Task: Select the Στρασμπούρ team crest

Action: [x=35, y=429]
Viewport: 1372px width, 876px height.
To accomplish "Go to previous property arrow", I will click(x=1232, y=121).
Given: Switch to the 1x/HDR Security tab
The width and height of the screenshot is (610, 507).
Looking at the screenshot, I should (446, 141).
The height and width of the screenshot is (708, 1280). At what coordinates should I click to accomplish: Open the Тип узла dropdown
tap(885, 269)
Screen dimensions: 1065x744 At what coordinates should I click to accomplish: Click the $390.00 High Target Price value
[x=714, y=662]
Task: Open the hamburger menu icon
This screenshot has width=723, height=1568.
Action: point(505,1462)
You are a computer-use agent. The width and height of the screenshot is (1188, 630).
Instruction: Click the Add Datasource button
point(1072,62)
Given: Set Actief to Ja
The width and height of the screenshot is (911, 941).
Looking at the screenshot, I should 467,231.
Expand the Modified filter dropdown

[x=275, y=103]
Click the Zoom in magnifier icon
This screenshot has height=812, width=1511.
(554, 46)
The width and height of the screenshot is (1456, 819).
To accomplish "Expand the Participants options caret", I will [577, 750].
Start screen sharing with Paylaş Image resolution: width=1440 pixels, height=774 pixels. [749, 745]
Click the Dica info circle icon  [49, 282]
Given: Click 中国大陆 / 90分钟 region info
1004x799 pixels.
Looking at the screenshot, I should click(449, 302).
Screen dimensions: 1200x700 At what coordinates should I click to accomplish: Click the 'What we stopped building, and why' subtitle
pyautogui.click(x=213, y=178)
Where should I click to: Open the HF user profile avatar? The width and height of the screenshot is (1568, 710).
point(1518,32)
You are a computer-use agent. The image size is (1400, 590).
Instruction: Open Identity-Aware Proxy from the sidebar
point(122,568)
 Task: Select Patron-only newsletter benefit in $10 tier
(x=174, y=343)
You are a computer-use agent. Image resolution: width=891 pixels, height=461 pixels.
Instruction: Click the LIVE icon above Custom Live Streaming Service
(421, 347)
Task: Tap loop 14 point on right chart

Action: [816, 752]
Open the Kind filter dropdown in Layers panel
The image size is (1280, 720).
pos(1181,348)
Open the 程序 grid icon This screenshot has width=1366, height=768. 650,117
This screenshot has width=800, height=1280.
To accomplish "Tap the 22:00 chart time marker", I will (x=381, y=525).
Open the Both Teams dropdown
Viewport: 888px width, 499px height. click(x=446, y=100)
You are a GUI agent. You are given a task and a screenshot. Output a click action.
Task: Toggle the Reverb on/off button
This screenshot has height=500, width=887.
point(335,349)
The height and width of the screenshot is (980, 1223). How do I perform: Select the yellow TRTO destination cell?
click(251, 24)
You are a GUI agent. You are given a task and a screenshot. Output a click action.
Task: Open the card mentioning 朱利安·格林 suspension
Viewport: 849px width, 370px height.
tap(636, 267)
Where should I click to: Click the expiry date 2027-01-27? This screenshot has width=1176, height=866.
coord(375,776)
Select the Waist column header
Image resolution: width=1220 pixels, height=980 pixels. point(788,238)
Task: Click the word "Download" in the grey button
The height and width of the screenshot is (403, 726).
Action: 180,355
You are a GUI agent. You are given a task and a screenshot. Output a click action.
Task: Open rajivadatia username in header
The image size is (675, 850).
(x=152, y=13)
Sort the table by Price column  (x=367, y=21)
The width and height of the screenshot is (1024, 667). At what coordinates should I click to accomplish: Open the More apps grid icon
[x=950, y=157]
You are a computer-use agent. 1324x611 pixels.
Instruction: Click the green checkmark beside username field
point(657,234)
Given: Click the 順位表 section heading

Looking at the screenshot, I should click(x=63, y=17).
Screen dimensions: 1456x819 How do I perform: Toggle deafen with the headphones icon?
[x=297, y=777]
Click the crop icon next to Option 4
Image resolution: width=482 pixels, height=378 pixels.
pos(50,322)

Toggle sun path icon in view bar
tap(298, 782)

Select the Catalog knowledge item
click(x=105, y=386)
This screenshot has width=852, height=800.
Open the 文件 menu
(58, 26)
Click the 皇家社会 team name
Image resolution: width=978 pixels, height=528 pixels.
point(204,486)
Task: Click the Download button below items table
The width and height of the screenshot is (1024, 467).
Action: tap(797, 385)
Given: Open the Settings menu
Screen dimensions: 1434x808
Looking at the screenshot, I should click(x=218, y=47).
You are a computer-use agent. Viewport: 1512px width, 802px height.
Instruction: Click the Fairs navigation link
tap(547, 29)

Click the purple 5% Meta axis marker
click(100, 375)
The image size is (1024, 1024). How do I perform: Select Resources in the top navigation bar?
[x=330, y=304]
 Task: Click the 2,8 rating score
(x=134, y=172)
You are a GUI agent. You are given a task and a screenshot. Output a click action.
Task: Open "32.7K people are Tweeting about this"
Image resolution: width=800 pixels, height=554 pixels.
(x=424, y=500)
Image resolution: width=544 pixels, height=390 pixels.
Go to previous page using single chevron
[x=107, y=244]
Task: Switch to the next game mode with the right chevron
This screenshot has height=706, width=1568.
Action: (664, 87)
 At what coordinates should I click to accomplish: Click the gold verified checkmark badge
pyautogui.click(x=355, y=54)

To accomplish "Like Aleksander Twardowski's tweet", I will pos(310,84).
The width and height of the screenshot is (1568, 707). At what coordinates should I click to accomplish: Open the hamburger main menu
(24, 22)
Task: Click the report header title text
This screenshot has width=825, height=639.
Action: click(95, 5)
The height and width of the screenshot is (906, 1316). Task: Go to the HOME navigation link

* * * * * * * * *

- **ASSIGNMENT**
Starting with the line with "Where should I click to: Click" above and going on through the line with "Sort the table", transcribe every line exactly, both ends included, and add nothing.

- **SOLUTION TO THE EXERCISE**
Where should I click to: Click the expiry date 2027-01-27? This screenshot has width=1176, height=866.
coord(375,776)
Select the Waist column header
Image resolution: width=1220 pixels, height=980 pixels. point(788,238)
Task: Click the word "Download" in the grey button
The height and width of the screenshot is (403, 726).
Action: 180,355
You are a GUI agent. You are given a task and a screenshot. Output a click action.
Task: Open rajivadatia username in header
The image size is (675, 850).
(x=152, y=13)
Sort the table by Price column  (x=367, y=21)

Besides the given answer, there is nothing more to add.